Añadió que la palabra “política” se ha degenerado, pues ya no se piensa en el arte de gobernar democráticamente, ahora se asocia a la corrupción y más directamente al robo en todos los niveles y en todas sus modalidades.
“Inicia un nuevo gobierno, como resultado del hartazgo de la ciudadanía, y preocupa que los que vienen a gobernar arropen la impunidad, que actualmente es del 90%, porque no hay la cultura de la denuncia y porque la justicia no llega a las altas esferas, evidenciando que nada pasa por robar, situación que debe frenarse porque los ladrones deben ser castigados, sin excepción”.
Agregó que hay municipios y estados en quiebra por culpa de sus gobernantes; “si el nuevo Gobierno Federal quiere generar confianza, no debe aplicarse la política del perdón o la amnistía a sicarios y funcionarios, debe ser castigado todo aquél que cometa un delito”.

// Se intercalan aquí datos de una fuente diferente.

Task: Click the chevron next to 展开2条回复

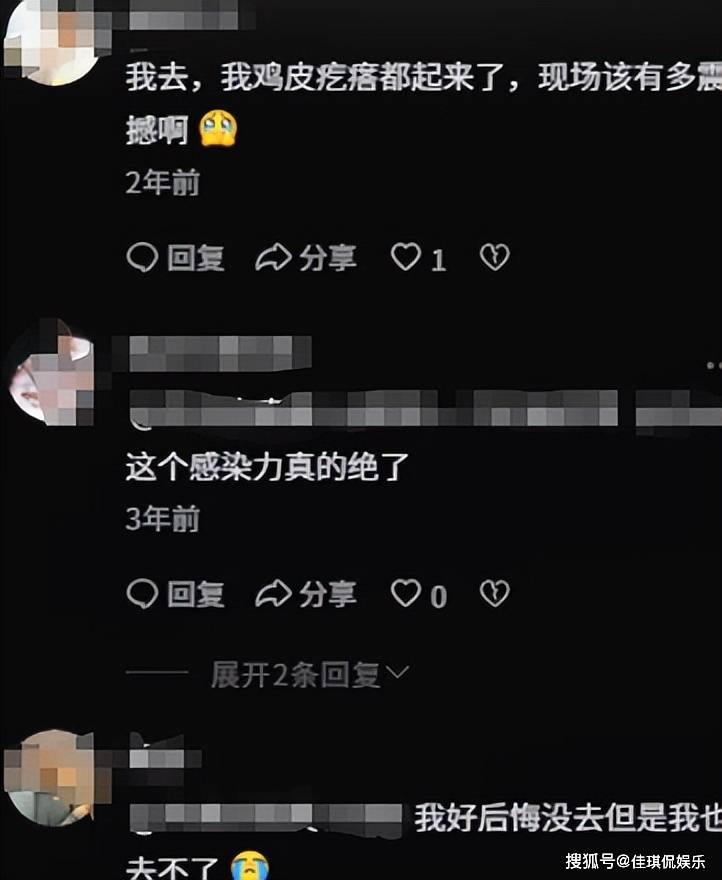Action: click(x=397, y=672)
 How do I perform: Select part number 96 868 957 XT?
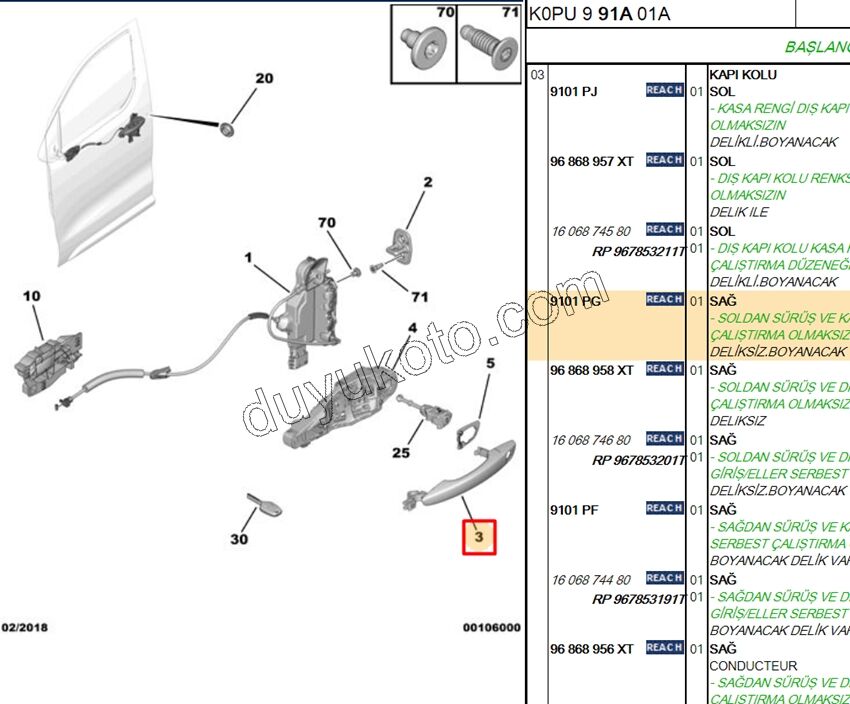(x=592, y=161)

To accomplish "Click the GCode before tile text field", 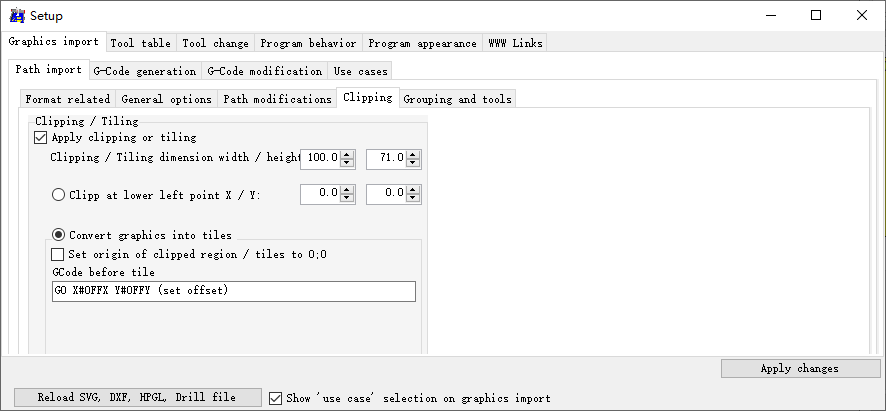I will [234, 291].
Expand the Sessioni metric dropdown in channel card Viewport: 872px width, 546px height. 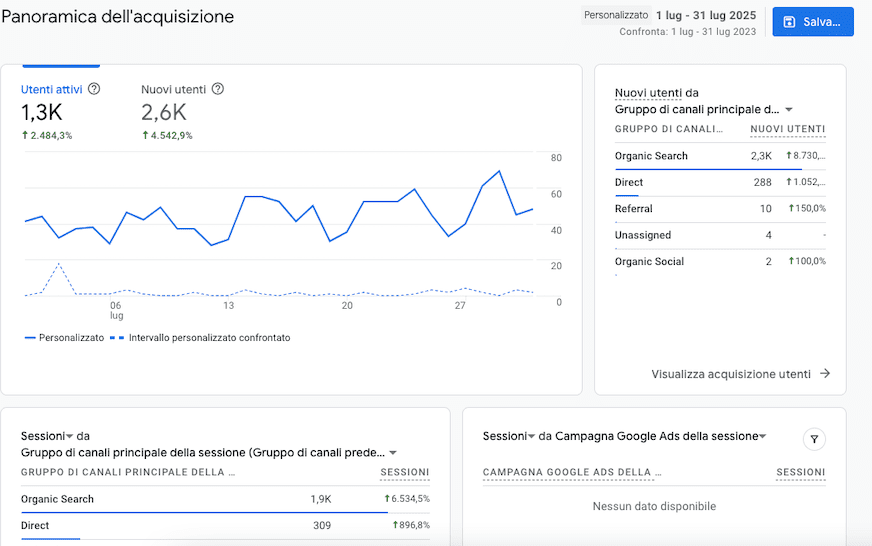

Destacó que los servidores públicos deben cerrar con dignidad, a los tres o seis años de funciones, de lo contrario deben ser señalados y juzgados como ladrones y ese estigma los perseguirá toda la vida.
“Si el nuevo presidente Andrés Manuel López Obrador, ha reiterado que acabará con la corrupción, está obligado a castigar al que lo merezca, de lo contrario, alimentará aún más la impunidad, y será la misma gata, pero revolcada”.